(Saved entries)
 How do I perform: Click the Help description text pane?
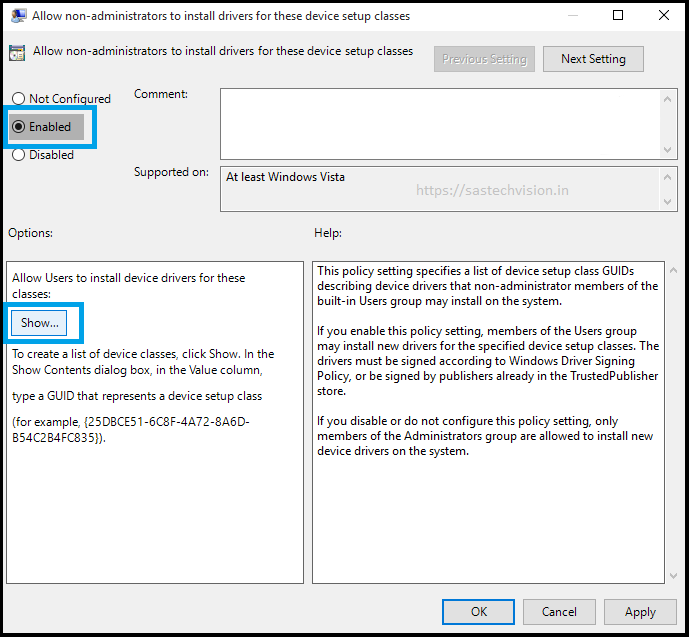(488, 420)
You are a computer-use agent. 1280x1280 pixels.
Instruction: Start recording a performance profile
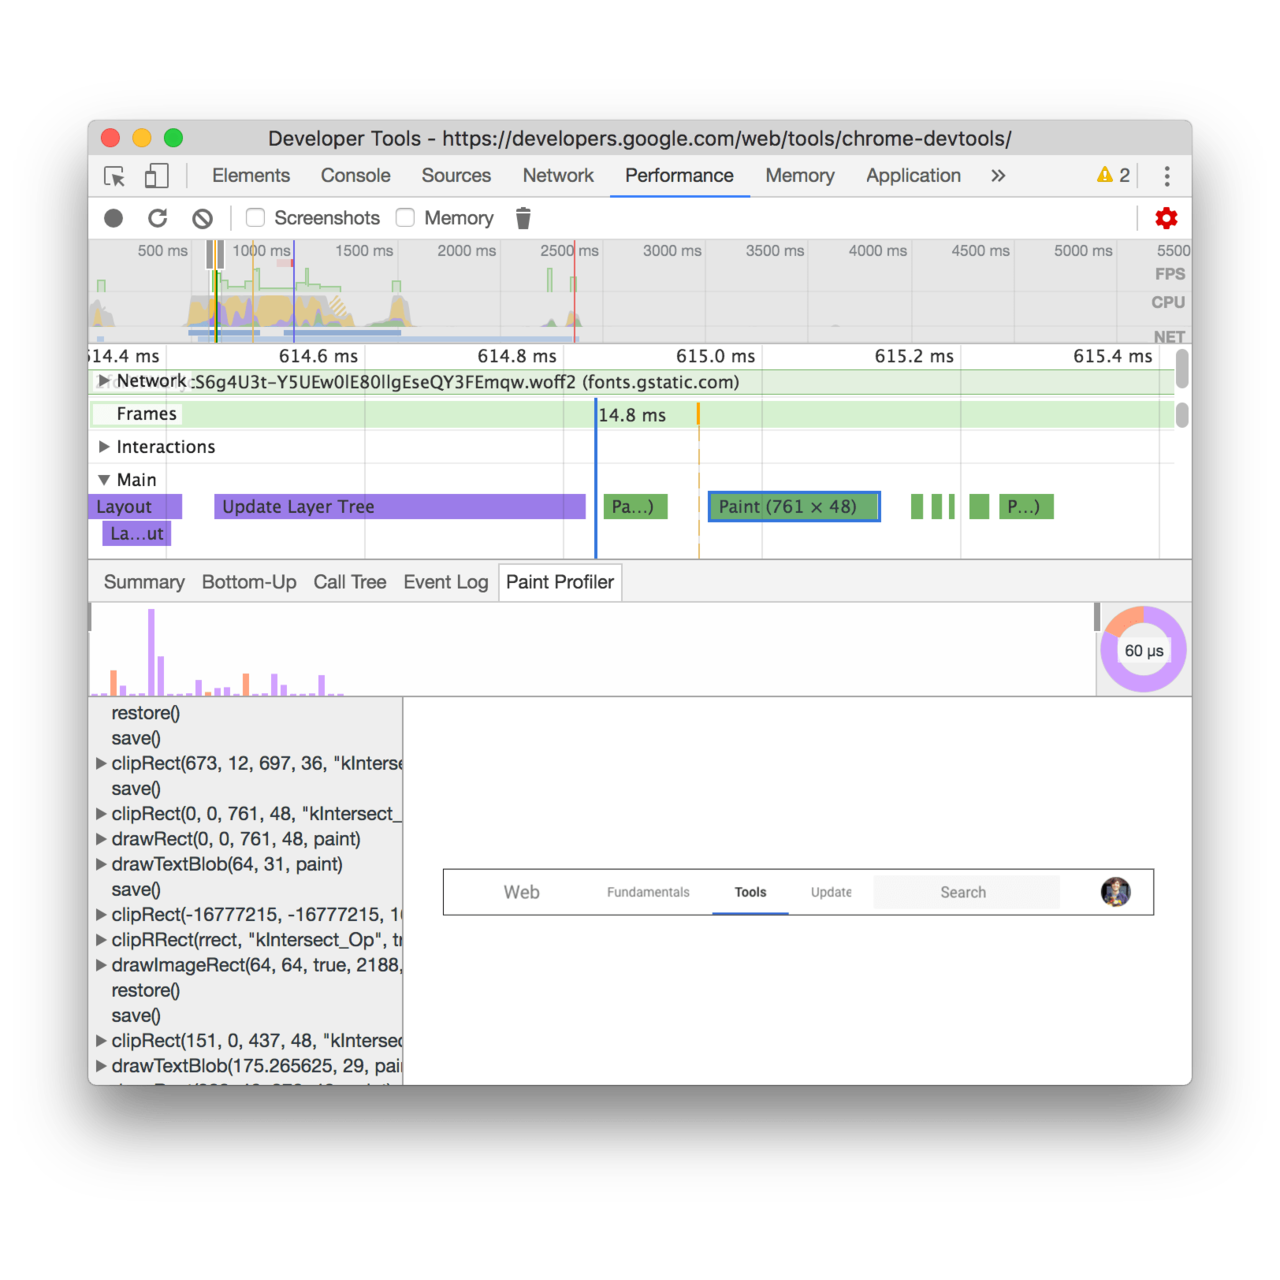[113, 218]
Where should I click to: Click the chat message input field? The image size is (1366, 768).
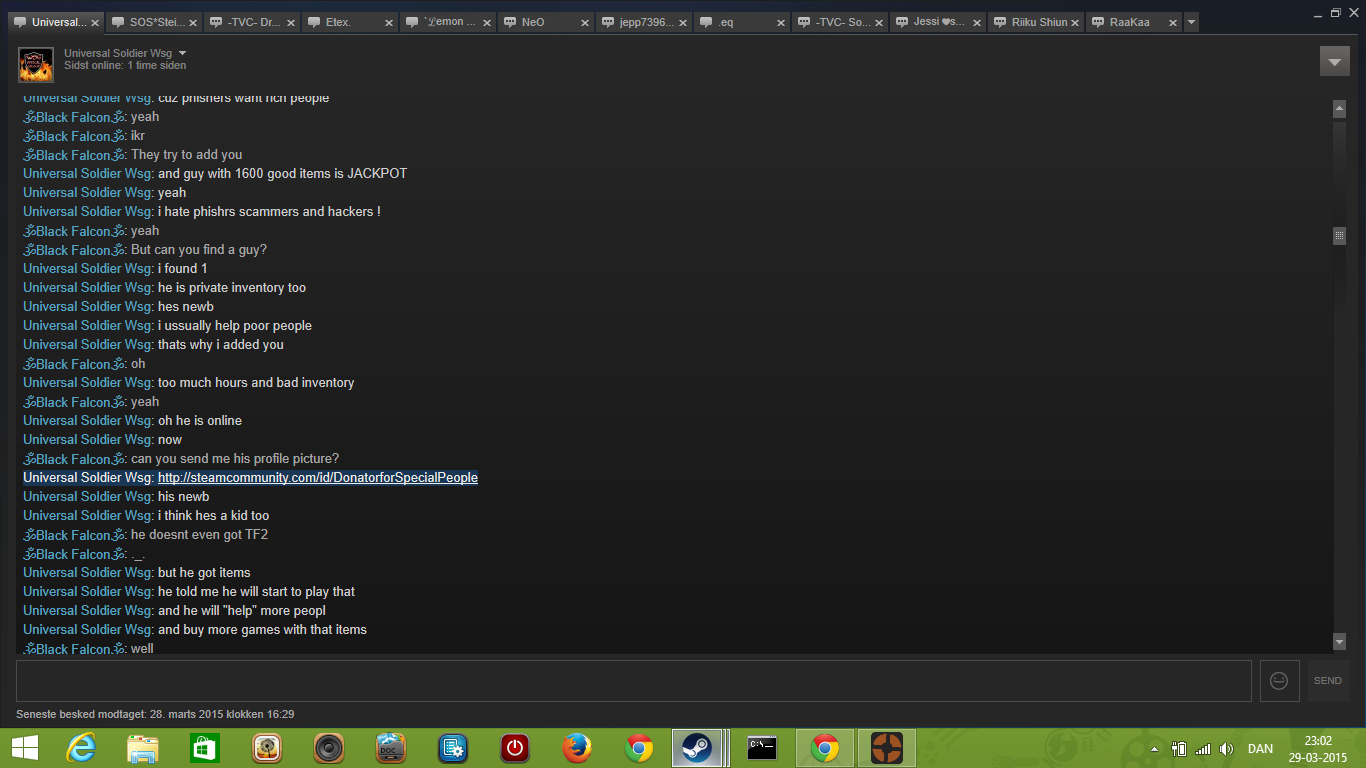click(x=633, y=681)
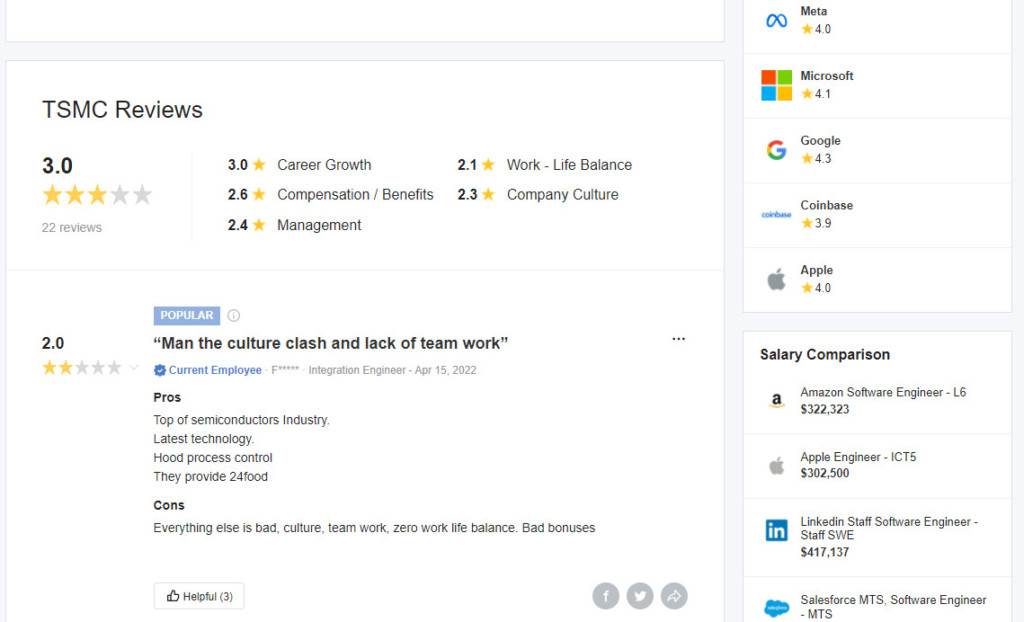
Task: Click the Salesforce MTS salary entry
Action: tap(893, 606)
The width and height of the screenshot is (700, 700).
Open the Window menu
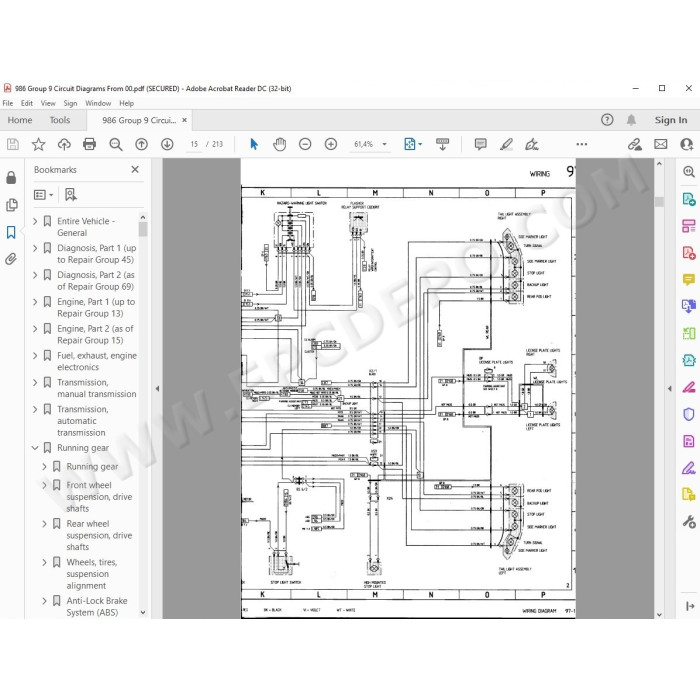[98, 103]
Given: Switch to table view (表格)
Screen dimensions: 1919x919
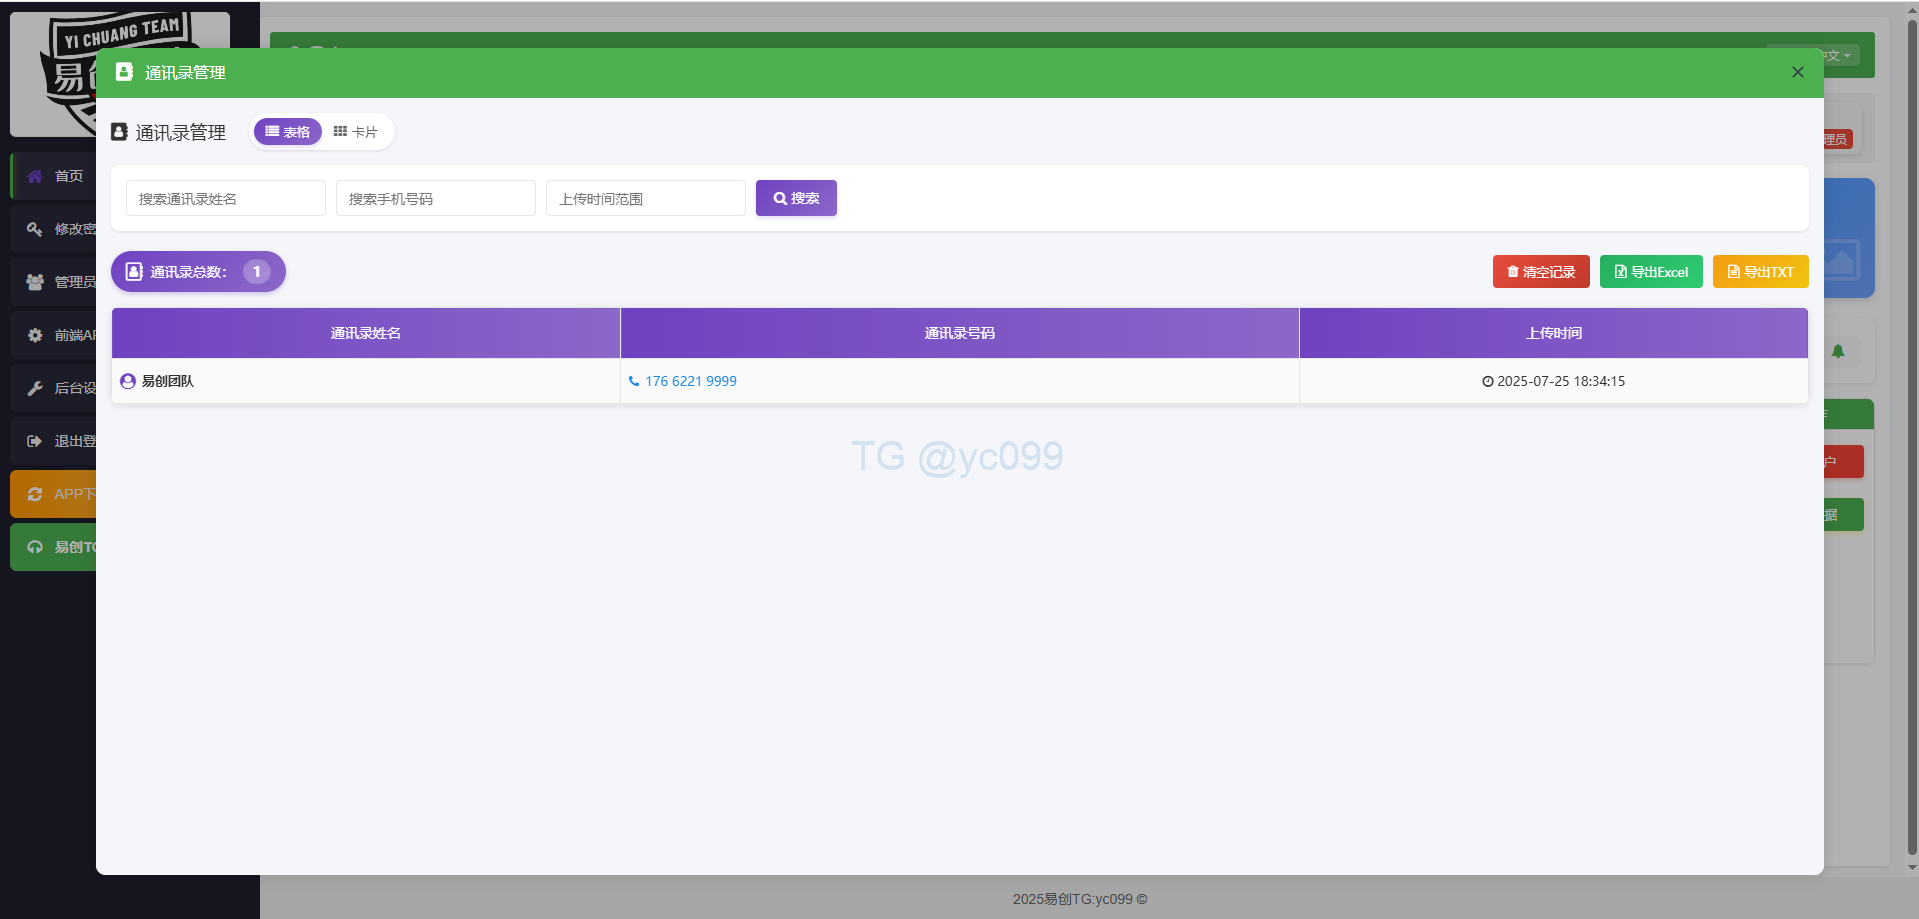Looking at the screenshot, I should (288, 132).
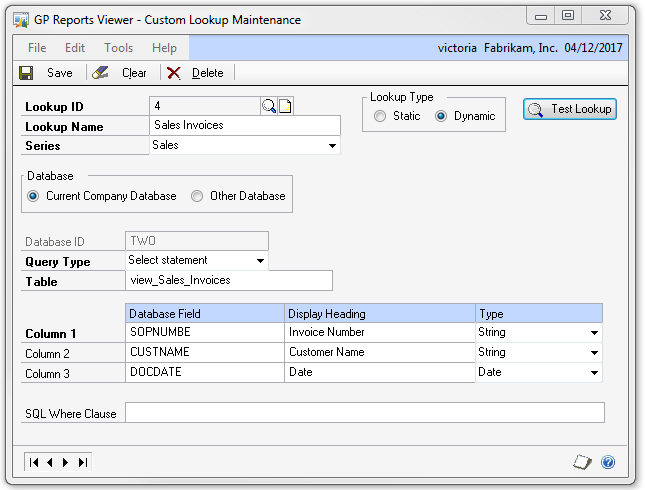Click the Delete toolbar button
Image resolution: width=645 pixels, height=490 pixels.
(x=196, y=73)
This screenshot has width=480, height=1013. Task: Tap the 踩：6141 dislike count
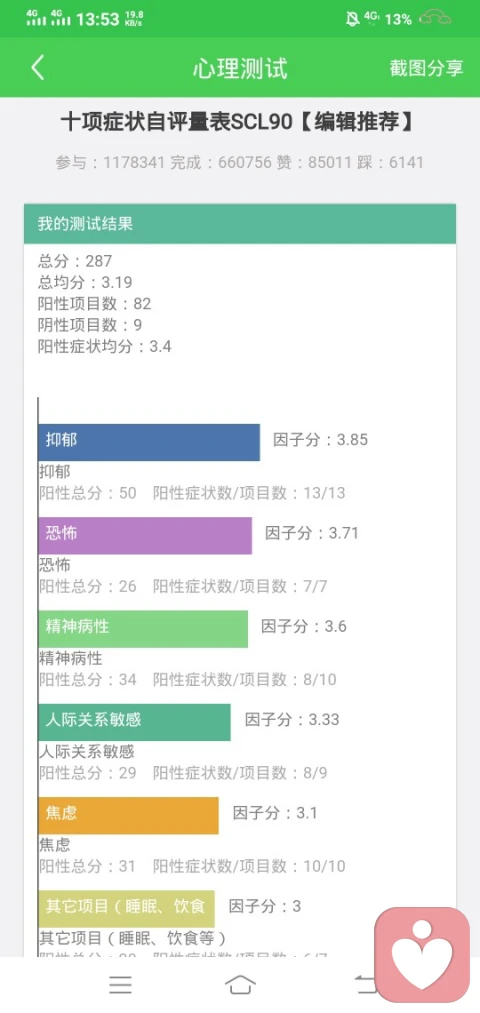390,162
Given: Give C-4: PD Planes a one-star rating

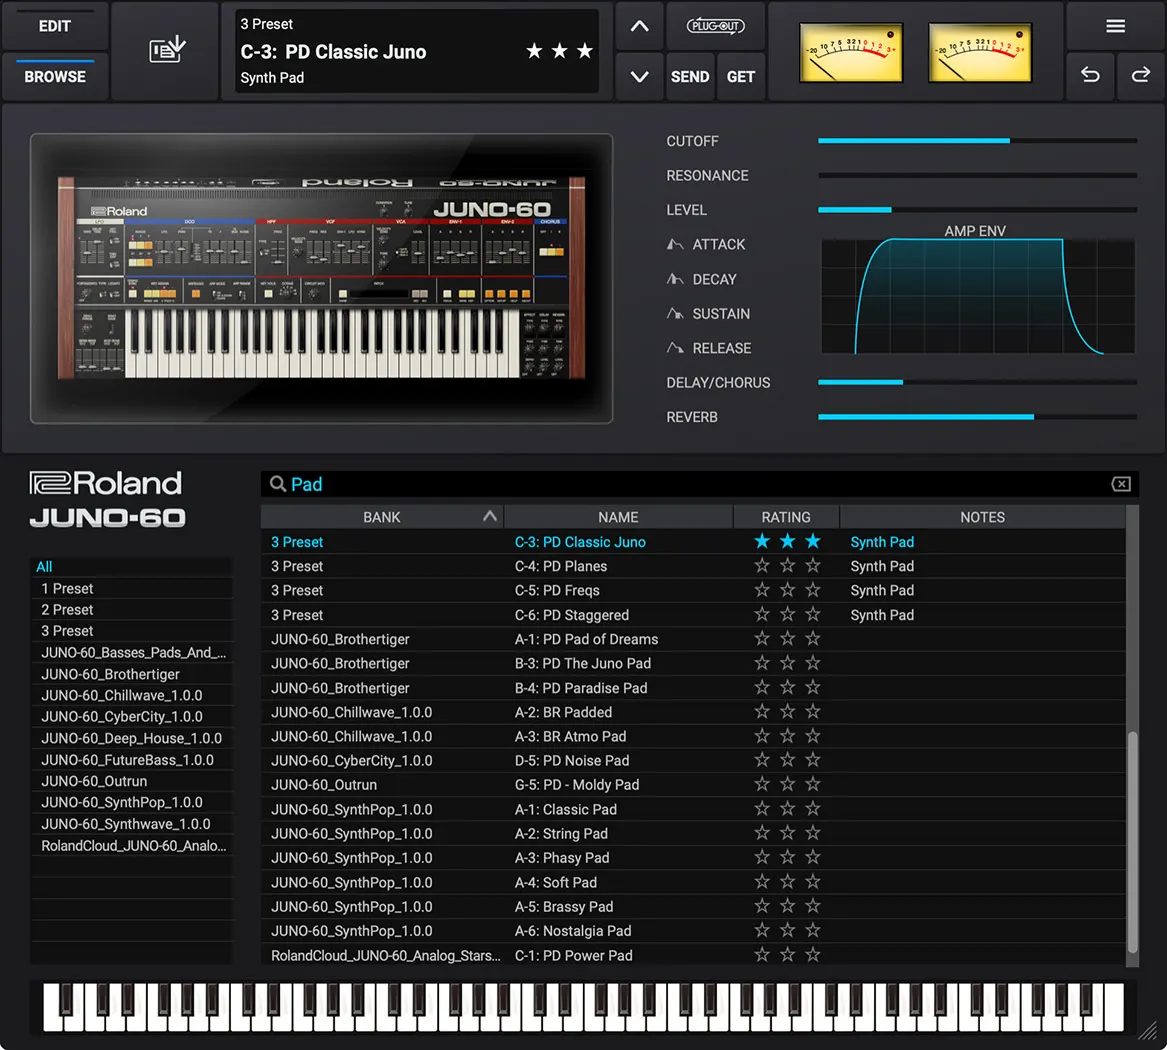Looking at the screenshot, I should [762, 566].
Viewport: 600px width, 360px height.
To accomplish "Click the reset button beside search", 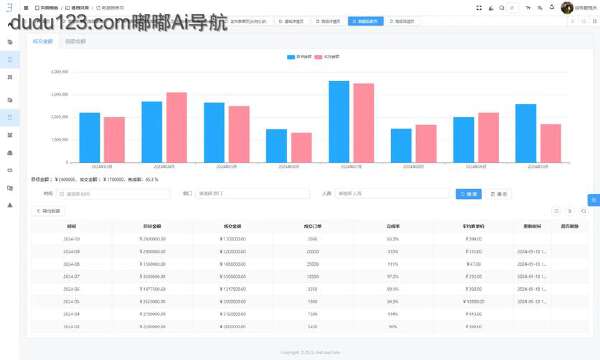I will point(499,194).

**TASK STATEMENT**
Begin with the first line of the entries above and write out each line exactly, ending with the line containing "Given: Switch to table view (表格)". Leave out pictures.

**FINISHED EXERCISE**
 How do I perform: Click the Help description text pane?
(488, 420)
You are a computer-use agent. 1280x1280 pixels.
Instruction: Start recording a performance profile
[113, 218]
Where should I click to: Click the chat message input field? The image size is (1366, 768).
click(x=633, y=681)
Task: Click the Salesforce MTS salary entry
Action: tap(893, 606)
The width and height of the screenshot is (700, 700).
Open the Window menu
[98, 103]
Given: Switch to table view (表格)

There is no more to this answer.